Task requirements -
• 1. Give the username of every distinct poster in the Spotify playlist thread below, naming each only once.
• 2. From the Spotify playlist thread below, copy out word for word the passage that begins at the words "So does a listening" and stops after "with the concept!".

Excerpted text -
┌──

# A Talk Classical Spotify Playlist



## Polednice (Sep 13, 2009)

This is just something I was prompted to consider by the other Spotify thread, so I have no idea whether or not this is feasible, appealing, or worthwhile, but seeing as the service has collaborative playlists, I took the liberty of creating a Talk Classical playlist (click here) which we can all edit.

I'm not sure exactly how we could go about using it, but I thought it might be an easier, more pleasant way for us Spotify users to share our listening habits and interests, as opposed to poor quality YouTube videos or .jpegs of album covers. 

So does a listening group sound like a good idea to anyone else?


----------



## samurai (Apr 22, 2011)

@ Polednice, I think it's a great idea. I'd like to participate as soon as I learn how to navigate my way around Spotify a little better{specifically, how to share links etc.}. I'm still fooling around with it, so please give me a little time, but congrats to you for coming up with the concept!


----------



## Xaltotun (Sep 3, 2010)

This idea sounds very promising! But if we all put all our favourites there, the list becomes HUGE very soon, with perhaps the same piece added multiple times. It can also become messy, if we don't use some kind of order, like alphabetical order of composers, or at least lumping the works of a single composer to a single cluster.

On the other hand, this might be a GREAT way of getting to hear new music, and I support it wholeheartedly!


----------



## Aksel (Dec 3, 2010)

Sounds great! Although there is the danger of the list becoming too crowded. But a list sounds nice.


----------



## jaimsilva (Jun 1, 2011)

Same as said before: good idea; danger of the list becoming too big. Anyway I've already subscribe it, even if I don't know how to navigate (I'm new there!), but in a short time I will.


----------



## Xaltotun (Sep 3, 2010)

I think I'll start with adding pieces that are A) my utmostest favouritests and B) very good recordings, to keep the list manageable. Let's also go with alphabetical order of the composers last names, shall we?


----------



## Polednice (Sep 13, 2009)

Regarding the list becoming too crowded, I was thinking - and this is just an idea, so feel free to shoot me down if you'd rather we did something more informal - that, instead of using the playlist as a dumping ground for our (probably many!) favourites, we instead use it as a kind of listening group.

└──

Given material -
┌──

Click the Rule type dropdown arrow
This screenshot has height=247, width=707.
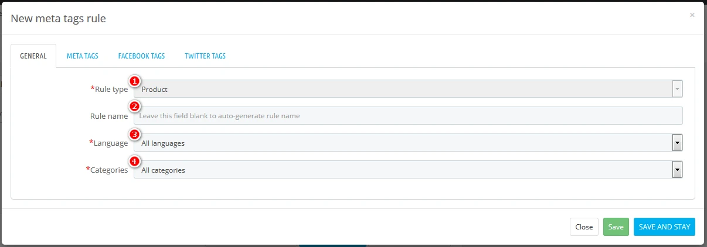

└──

Outputs in order -
• 1. Polednice, samurai, Xaltotun, Aksel, jaimsilva

• 2.
So does a listening group sound like a good idea to anyone else?


----------



## samurai (Apr 22, 2011)

@ Polednice, I think it's a great idea. I'd like to participate as soon as I learn how to navigate my way around Spotify a little better{specifically, how to share links etc.}. I'm still fooling around with it, so please give me a little time, but congrats to you for coming up with the concept!